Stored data
•••
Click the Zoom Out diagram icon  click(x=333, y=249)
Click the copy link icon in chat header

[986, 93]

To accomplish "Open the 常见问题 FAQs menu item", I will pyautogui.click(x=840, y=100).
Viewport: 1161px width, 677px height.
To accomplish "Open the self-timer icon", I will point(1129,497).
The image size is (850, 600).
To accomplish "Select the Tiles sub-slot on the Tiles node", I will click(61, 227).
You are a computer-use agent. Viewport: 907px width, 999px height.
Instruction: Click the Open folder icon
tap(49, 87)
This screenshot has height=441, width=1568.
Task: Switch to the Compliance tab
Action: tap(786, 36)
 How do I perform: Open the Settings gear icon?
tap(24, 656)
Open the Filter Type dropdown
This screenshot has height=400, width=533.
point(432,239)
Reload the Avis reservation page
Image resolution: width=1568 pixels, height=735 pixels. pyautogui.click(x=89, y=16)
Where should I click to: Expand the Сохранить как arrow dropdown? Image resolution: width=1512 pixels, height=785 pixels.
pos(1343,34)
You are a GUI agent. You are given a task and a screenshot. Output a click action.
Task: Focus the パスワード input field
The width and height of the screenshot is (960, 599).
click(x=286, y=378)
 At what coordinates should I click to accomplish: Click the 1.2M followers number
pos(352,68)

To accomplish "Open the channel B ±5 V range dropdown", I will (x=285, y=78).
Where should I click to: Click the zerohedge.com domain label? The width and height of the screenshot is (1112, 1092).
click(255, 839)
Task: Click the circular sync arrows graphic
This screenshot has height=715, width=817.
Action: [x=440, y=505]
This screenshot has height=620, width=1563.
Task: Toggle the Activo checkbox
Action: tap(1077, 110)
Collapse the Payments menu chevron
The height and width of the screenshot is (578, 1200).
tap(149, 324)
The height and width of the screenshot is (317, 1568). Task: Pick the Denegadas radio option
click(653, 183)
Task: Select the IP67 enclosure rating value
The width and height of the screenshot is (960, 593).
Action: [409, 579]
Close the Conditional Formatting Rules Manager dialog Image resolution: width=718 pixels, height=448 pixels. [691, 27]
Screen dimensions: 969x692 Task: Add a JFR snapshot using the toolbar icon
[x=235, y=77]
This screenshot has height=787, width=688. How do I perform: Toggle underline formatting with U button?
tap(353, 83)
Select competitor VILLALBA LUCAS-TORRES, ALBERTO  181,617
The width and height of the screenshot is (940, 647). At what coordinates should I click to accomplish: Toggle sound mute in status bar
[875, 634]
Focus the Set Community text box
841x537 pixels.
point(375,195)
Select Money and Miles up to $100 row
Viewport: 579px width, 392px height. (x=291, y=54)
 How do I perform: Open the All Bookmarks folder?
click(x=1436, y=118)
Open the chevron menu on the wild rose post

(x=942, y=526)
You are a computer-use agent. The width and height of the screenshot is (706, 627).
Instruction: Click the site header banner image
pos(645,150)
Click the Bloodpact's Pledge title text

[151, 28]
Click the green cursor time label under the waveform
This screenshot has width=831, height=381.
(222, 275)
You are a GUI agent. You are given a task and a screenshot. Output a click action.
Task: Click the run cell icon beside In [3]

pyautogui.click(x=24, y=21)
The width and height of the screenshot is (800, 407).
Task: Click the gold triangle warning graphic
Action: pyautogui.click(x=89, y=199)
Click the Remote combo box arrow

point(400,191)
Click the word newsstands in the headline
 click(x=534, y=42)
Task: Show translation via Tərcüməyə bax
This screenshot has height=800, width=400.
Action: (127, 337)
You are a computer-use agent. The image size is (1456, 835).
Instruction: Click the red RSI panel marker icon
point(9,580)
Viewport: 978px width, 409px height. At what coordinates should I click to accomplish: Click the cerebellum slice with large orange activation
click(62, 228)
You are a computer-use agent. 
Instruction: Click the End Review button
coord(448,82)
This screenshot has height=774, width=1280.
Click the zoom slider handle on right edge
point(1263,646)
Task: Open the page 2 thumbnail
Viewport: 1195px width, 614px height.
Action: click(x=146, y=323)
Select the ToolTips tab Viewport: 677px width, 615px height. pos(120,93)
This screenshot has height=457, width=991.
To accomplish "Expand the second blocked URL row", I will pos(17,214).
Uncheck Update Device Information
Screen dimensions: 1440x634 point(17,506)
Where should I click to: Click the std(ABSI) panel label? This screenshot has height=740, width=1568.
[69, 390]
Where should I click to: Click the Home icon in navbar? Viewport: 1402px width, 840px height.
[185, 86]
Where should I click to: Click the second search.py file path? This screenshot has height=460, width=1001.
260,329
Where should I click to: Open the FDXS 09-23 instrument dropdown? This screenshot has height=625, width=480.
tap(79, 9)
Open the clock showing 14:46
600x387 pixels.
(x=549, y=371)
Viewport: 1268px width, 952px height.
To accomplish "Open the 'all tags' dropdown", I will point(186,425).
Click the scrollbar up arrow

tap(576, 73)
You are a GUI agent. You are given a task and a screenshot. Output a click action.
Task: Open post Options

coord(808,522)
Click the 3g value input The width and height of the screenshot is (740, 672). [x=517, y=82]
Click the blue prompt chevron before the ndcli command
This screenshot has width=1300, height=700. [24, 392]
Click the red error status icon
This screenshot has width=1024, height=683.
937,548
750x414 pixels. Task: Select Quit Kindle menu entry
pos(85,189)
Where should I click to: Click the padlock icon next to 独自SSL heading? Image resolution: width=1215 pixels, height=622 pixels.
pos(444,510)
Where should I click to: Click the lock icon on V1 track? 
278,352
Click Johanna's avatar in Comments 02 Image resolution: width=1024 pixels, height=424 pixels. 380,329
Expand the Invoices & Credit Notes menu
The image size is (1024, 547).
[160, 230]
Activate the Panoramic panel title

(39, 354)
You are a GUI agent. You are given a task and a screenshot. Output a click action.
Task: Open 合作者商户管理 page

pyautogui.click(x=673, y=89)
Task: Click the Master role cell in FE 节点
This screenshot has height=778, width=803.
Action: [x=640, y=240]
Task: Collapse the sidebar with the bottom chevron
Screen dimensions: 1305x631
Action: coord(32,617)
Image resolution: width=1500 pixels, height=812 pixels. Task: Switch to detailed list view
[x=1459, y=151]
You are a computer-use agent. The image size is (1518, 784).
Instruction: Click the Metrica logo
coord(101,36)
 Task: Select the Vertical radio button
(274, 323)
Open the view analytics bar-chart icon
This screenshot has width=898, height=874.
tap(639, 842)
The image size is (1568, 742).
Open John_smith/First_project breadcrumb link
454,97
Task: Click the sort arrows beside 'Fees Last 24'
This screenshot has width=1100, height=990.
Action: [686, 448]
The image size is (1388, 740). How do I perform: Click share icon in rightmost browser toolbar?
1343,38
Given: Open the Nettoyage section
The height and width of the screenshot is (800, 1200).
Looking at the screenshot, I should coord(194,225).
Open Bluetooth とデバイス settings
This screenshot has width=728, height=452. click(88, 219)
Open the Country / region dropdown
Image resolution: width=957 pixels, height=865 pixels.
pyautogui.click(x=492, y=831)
•••
(REQUIRED ACTION) Where does "computer" appear in the records above? Copy every line that has it.

(SOLUTION BELOW)
You are a computer-use agent. Viewport: 907px width, 999px height.
You are a computer-use agent. The width and height of the screenshot is (706, 627).
You are a computer-use agent. The image size is (1456, 835).
You are a computer-use agent. 
You are a computer-use agent. The image size is (1518, 784).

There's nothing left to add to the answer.